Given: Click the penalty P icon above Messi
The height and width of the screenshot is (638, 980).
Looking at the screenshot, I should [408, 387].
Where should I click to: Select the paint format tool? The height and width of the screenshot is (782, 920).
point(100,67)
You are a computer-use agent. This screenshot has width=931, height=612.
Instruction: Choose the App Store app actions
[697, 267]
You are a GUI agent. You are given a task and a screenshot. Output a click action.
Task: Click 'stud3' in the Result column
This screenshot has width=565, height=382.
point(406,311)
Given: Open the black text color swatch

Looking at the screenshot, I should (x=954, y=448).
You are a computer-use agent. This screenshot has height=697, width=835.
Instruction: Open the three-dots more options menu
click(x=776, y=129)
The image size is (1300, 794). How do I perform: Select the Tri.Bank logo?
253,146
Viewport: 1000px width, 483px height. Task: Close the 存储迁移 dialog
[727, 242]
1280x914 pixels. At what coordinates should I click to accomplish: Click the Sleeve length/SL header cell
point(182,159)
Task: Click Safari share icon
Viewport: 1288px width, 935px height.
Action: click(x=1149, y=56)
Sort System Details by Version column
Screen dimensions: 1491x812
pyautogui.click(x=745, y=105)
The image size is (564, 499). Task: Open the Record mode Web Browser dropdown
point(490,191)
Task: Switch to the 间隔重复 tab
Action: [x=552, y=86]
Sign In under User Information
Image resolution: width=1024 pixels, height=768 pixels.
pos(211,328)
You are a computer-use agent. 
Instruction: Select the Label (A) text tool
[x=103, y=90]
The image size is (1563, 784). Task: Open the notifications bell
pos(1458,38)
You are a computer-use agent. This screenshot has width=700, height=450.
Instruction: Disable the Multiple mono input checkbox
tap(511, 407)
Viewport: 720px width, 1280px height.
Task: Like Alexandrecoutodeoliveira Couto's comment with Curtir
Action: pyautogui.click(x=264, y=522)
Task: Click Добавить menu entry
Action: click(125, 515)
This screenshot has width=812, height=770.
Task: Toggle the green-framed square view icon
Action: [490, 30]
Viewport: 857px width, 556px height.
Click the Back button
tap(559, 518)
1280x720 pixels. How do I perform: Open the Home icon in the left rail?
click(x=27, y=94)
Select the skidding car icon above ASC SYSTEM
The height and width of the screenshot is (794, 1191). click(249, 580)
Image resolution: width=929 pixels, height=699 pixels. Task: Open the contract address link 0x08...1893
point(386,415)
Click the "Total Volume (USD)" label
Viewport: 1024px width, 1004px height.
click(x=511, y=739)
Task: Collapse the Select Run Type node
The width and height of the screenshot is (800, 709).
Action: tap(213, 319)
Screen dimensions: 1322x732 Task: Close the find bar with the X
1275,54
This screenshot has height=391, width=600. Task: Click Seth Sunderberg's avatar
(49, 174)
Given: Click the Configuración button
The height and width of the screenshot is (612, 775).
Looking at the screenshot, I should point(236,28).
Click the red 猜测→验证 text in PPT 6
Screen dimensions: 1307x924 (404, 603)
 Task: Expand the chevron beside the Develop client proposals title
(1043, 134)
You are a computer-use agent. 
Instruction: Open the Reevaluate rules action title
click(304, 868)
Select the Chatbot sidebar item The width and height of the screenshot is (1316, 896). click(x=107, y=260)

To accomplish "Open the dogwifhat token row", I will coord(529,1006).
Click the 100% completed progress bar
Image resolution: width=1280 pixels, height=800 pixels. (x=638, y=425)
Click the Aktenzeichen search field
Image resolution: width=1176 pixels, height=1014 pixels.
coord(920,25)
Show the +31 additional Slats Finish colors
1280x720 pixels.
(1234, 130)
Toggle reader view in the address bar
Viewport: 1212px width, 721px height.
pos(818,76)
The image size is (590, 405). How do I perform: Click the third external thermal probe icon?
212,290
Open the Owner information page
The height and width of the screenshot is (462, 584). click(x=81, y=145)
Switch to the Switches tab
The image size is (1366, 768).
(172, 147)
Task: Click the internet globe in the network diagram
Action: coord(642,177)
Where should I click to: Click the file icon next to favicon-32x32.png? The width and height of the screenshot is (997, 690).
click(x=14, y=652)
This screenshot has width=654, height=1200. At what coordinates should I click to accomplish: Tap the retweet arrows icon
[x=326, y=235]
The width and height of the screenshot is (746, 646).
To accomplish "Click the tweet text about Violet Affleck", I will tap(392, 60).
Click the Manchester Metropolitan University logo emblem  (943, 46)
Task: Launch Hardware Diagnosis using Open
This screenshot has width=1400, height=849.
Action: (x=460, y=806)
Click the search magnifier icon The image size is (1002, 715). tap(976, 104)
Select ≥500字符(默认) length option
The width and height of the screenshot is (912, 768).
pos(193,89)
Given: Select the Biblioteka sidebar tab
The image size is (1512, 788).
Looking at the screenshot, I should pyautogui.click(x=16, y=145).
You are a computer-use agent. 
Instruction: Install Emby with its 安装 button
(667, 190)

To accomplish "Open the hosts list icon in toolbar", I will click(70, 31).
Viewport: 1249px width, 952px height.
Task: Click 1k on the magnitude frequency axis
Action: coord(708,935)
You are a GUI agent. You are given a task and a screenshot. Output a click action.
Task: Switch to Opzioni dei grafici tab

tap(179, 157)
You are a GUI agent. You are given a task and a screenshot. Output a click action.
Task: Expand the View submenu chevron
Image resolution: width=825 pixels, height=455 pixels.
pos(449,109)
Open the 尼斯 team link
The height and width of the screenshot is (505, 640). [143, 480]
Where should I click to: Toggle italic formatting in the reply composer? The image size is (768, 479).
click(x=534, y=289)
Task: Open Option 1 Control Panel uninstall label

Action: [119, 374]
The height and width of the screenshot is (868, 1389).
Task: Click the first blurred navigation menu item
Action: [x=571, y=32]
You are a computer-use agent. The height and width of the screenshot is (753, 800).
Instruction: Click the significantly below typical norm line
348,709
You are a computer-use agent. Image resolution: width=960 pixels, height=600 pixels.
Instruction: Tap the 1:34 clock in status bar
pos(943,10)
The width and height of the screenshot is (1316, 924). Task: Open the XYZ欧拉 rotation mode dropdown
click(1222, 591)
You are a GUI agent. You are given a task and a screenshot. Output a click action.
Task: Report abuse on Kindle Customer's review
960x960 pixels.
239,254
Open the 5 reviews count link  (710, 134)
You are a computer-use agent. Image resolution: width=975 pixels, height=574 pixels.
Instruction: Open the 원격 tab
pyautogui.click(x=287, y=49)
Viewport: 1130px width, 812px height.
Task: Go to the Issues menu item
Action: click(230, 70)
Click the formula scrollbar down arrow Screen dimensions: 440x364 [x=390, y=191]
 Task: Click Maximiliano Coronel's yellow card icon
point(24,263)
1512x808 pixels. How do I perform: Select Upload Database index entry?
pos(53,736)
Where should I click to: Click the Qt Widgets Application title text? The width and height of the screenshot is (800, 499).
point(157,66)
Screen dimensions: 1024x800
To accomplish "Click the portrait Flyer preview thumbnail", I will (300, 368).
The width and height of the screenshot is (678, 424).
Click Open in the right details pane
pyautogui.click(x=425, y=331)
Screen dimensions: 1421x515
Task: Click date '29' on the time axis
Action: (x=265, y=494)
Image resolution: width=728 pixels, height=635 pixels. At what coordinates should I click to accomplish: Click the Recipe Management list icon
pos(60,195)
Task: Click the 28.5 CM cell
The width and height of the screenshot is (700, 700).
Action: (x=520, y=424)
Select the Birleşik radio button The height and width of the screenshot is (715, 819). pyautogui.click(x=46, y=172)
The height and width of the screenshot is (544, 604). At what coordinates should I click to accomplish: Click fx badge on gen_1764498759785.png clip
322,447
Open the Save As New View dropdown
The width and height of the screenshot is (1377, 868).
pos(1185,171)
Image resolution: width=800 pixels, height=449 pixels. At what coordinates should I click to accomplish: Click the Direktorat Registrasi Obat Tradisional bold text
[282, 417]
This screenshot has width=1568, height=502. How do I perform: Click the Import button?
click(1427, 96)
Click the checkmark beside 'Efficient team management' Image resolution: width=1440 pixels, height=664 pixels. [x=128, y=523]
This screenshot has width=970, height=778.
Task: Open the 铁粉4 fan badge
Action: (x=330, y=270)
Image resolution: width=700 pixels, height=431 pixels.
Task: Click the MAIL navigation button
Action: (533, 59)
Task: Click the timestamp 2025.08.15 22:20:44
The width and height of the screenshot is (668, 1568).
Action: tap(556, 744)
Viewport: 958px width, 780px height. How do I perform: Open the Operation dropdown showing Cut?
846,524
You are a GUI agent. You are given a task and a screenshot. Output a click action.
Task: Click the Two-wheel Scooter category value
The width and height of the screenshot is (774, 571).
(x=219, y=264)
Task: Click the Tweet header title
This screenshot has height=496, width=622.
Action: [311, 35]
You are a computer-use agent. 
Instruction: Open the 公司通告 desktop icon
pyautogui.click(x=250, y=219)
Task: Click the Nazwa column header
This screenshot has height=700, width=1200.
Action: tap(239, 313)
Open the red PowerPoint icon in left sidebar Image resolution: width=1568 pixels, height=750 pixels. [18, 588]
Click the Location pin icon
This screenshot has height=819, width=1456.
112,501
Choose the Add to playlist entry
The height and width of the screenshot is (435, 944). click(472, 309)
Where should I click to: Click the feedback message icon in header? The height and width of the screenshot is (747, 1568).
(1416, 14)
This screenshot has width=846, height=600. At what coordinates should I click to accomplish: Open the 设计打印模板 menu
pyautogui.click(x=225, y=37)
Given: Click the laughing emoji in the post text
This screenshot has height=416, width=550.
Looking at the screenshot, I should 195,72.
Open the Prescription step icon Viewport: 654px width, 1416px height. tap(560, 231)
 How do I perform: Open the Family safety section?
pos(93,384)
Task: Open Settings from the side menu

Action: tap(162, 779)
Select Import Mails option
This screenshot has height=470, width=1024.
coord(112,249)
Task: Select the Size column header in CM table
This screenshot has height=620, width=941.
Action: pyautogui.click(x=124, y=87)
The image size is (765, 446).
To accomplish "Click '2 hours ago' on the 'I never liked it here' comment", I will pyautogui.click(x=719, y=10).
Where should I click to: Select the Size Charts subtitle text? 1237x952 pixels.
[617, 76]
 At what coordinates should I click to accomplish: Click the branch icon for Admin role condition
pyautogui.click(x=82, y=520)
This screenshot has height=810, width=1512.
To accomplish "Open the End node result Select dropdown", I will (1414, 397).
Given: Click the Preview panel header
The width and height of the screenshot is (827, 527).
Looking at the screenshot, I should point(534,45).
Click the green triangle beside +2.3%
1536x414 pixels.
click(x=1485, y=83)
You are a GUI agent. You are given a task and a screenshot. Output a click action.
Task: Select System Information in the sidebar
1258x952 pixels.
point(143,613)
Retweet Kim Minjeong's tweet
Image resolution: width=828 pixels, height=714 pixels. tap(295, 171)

_Your instructions_:
Copy, character for character, the lines from the line that holds "Task: Select System" through the final line of the records above.

_Written response_:
Task: Select System Information in the sidebar
1258x952 pixels.
point(143,613)
Retweet Kim Minjeong's tweet
Image resolution: width=828 pixels, height=714 pixels. tap(295, 171)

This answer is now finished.